Mode System

Not every session needs the full pipeline. Modes filter which skills, gates, and auditors are active — so you get exactly the workflow you need.

Why Modes Exist

The full Propel pipeline has five gates, two questioner checkpoints, a dozen skills, and eight auditor agents. That is the right amount of structure when you are building a new paper-derived component from scratch. But it is far too much when you just need to launch a training run or track down a NaN.
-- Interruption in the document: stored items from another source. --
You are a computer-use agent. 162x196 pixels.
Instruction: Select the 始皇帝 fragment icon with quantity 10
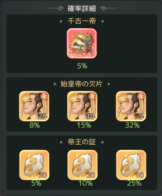(82, 106)
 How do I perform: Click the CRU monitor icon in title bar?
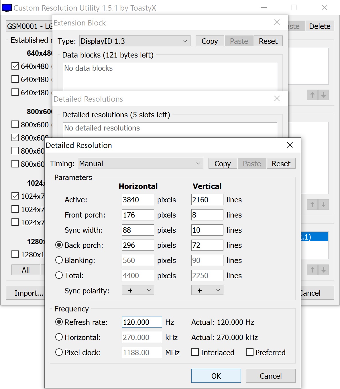7,8
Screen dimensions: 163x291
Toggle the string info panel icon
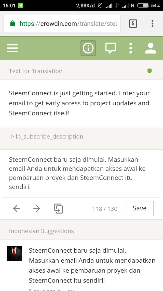[x=88, y=48]
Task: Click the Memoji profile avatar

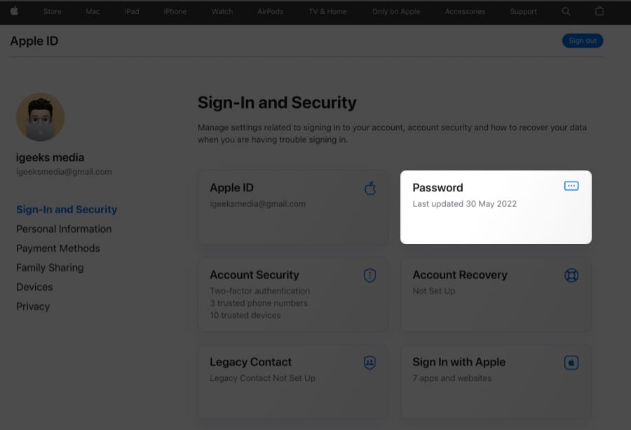Action: click(x=40, y=117)
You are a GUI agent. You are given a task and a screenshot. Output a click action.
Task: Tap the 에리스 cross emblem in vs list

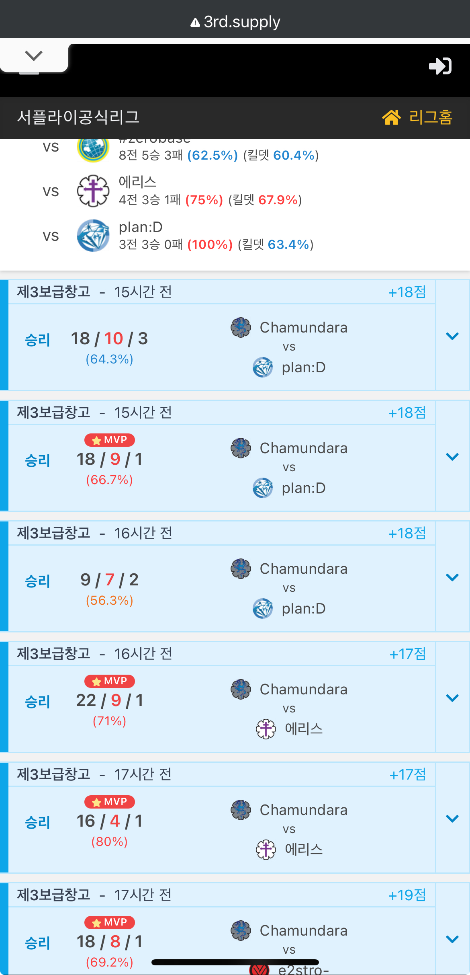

Modes solve this by filtering the pipeline down to what the current task actually requires. A Researcher does not need implementation gates. A Trainer does not need design reviews. A Debugger needs investigation and diagnosis, but not the full design-implement-validate cycle. Each mode activates only the phases, gates, and skills that match the work.

Design Principle

Modes are filters, not silos. The underlying skills and gates are the same across all modes — modes just control which ones are active. You can switch modes at any time without losing context.

How to Switch Modes

There are two ways to select a mode:

At Session Start: /intro

When you start a new session, the /intro command presents all four modes and asks you to choose. If no mode is selected and you just describe a task, Propel defaults to Engineer Mode (the full pipeline).

Anytime: /switch

Switch modes at any point during a session with the /switch command:

/switch researcher
/switch engineer
/switch debugger
/switch trainer

The switch takes effect immediately — no /clear needed. The using-propel skill reads the updated mode file and routes accordingly.

Mode State Persistence

The current mode is stored in .propel/mode.json:

{
  "mode": "engineer",
  "switched_at": "2026-03-28T14:30:00Z",
  "previous_mode": "researcher"
}

This file survives /clear. When the session-start hook fires (on every session start, resume, and compaction), it reads .propel/mode.json and injects the current mode into Claude's context. Your mode choice persists across context resets.

If .propel/mode.json does not exist, the hook sets "mode_selection_needed": true and Claude presents the mode selection prompt before anything else.

Mode Comparison

Property Researcher Engineer Debugger Trainer
Active Gates G0 G1 G0 Q0 G1 Q1 G2 G3 G4 G0 G1 G4 G4 (runtime only)
Key Skills investigation, deep-research, paper-extraction, think-deeply, retrospective, context-hygiene All skills active investigation, systematic-debugging, deep-research, think-deeply, verification-before-completion trainer-mode, systematic-debugging (runtime only), context-hygiene
Use Case Literature reviews, understanding a domain, processing papers Full development: design, implement, validate, debug Root-cause analysis, evidence-backed diagnosis Launch training, fix runtime errors, monitor runs
Does NOT Implement code, create designs, launch training (no restrictions) Build new features, create design plans, launch training Change logic, modify architecture, add features

Pipeline Phase Activation

Each mode activates different phases of the Propel pipeline. The diagram below shows which phases are active (filled) and inactive (empty) in each mode:

                    Researcher    Engineer      Debugger      Trainer
                    ----------    --------      --------      -------
Gate 0  Intake      [========]    [========]    [========]
  Q0    Grounding   [========]    [========]
        Investigation[========]   [========]    [========]
Gate 1  Post-Invest.[========]    [========]    [========]
  Q1    Details                   [========]
        Design                    [========]
Gate 2  Post-Design               [========]
        Implementation            [========]
Gate 3  Mid-Impl.                 [========]     classify
        Validation                [========]     evidence
        Training                  [========]                  [========]
        Debugging                 [========]    [========]
Gate 4  Post-Debug                [========]    [========]    (runtime)
        Retrospective [========]  [========]    [========]    [========]

Out-of-Scope Handling

When a request does not match the current mode, Propel does not silently fail or attempt the work anyway. Instead, it names the mismatch and suggests the correct mode:

SituationCurrent ModeResponse
User asks for code implementation Researcher "That's an implementation task. Switch to Engineer Mode with /switch engineer to get the full design-implement-validate workflow."
User asks to build a new feature Debugger "That's a new feature, not a bug fix. Switch to Engineer Mode with /switch engineer."
User asks to launch training Debugger "That's a training task. Switch to Trainer Mode with /switch trainer."
User asks for architecture changes Trainer "That's a logic change, not a runtime bug. Switch to Engineer Mode with /switch engineer."
User asks for literature review Trainer "That's a research task. Switch to Researcher Mode with /switch researcher."
Quick Tip

If you are unsure which mode to use, just describe what you want to do when starting a session. The /intro command will suggest the right mode based on your description.